Malikha memberikan Rais kuncinya. Rais masuk, dan berdiri di dalamnya.

“Apa yang sedang kau lakukan?”

“Menunggu matahari terbit,”

“Kau bisa melakukannya di dalam rumahku,”

“Ini rumahmu,”

“Maksudku rumahku yang sebenarnya,”

“Tidak, aku lebih suka di sini.”

Malikha pun kembali menggeleng-gelengkan kepalanya, dan kembali ke dalam rumah.

Rais tersenyum mengetahui bahwa kini ia sendirian. Lalu dilanjutkannya “acara” berdirinya.

Matahari terbit, cahayanya memasuki Malikha Nature. Rais masih berdiri, cukup lama. Ditariknya napas, lalu dihembuskannya kuat-kuat. Begitu terus berkali-kali. Sesuatu, aneh namun penuh energi, seperti merambati tubuhnya.

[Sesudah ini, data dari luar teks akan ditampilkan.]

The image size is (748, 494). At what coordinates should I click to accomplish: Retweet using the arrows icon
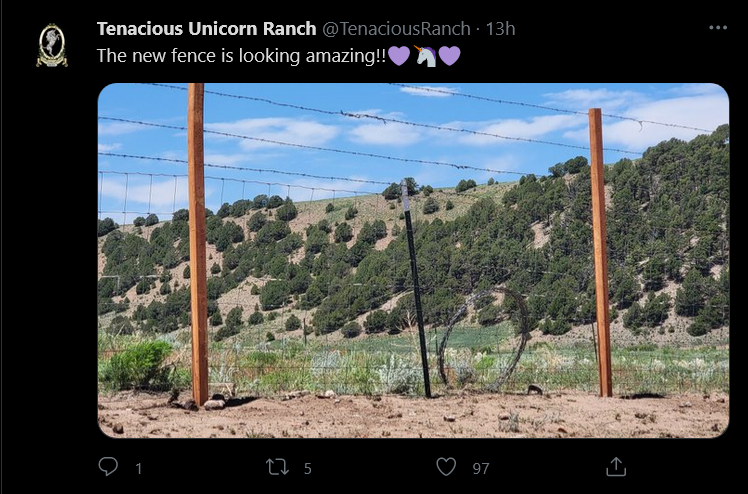pyautogui.click(x=277, y=467)
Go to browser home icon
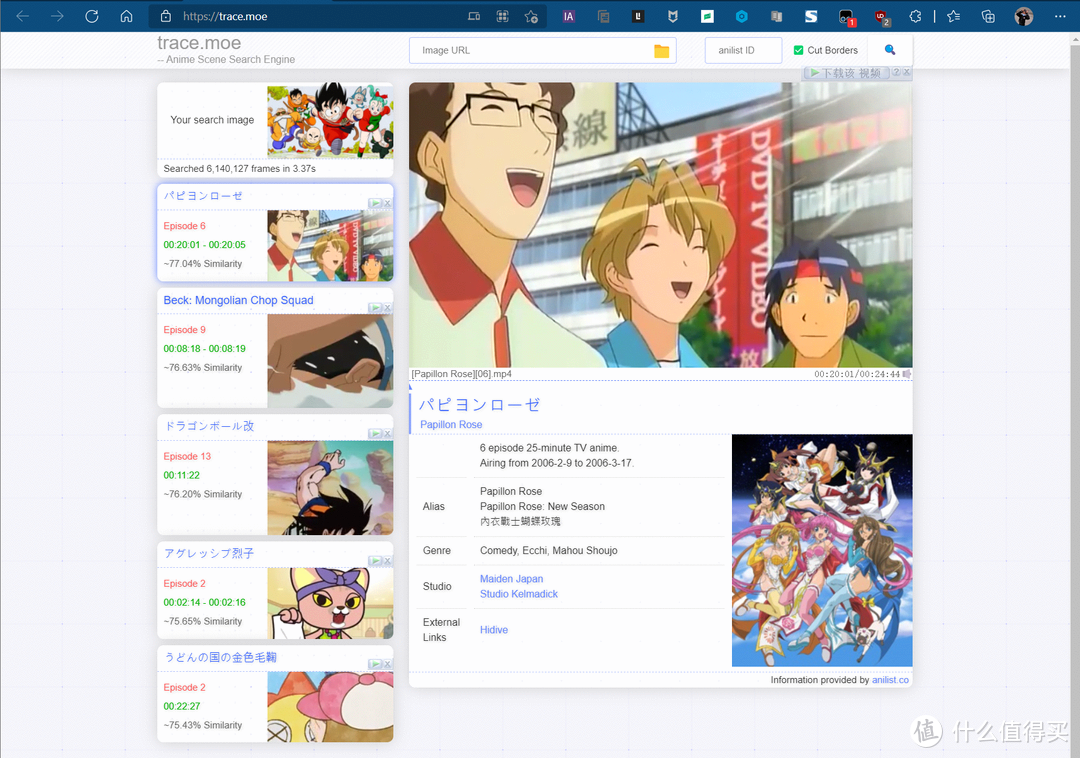The height and width of the screenshot is (758, 1080). tap(127, 16)
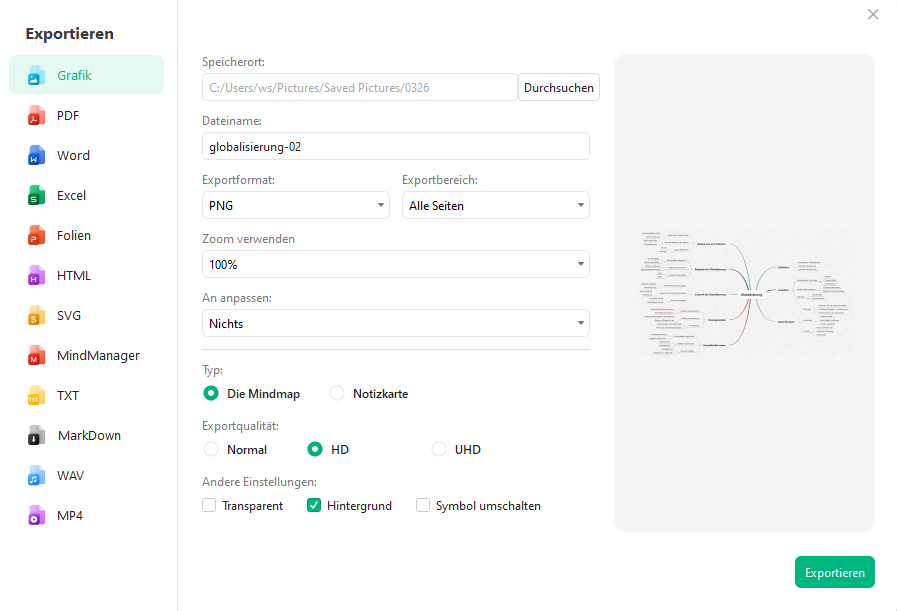Pick the HTML export icon

coord(37,276)
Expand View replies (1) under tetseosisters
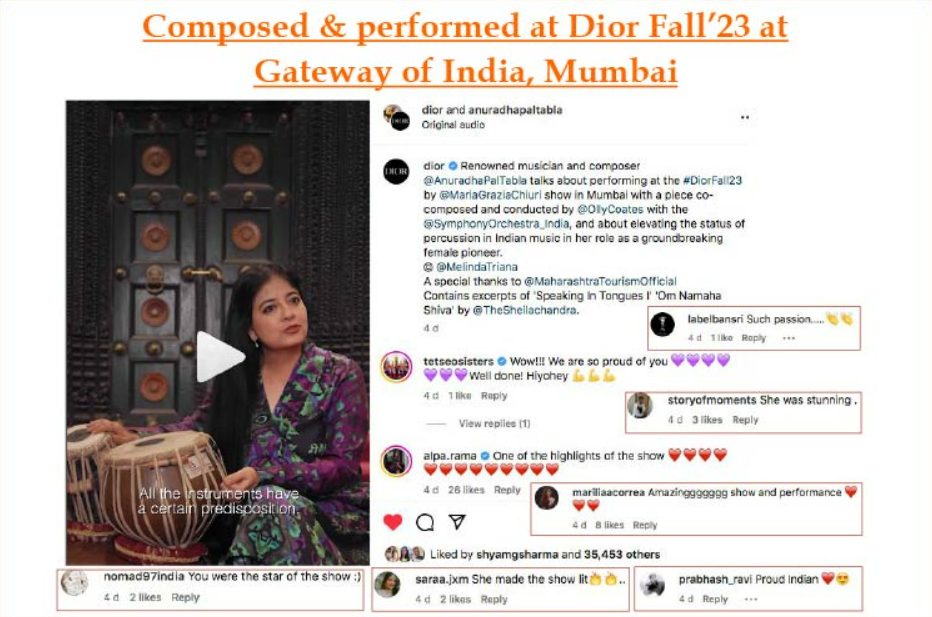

Sesuatu yang sama dengan yang dialaminya ketika memandangi matahari senja di gedung perusahaan ayahnya, bertahun-tahun silam.

Seketika Rais merasakan sebuah sensasi. Sensasi yang nikmat. Ratusan, ribuan, bahkan jutaan sensasi titik-titik energi memasuki dirinya. Ia merasakan dirinya melayang, semakin ringan, semakin tinggi. Beberapa saat, kemudian ia perlahan merasakan apa yang dicarinya sejak kemarin, bahkan jauh sebelumnya, sejak ia menemukan hal yang sama pada sebuah senja hari, di Hoetomo, inc.

“Ini dia, aku menemukannya!” ucap Rais.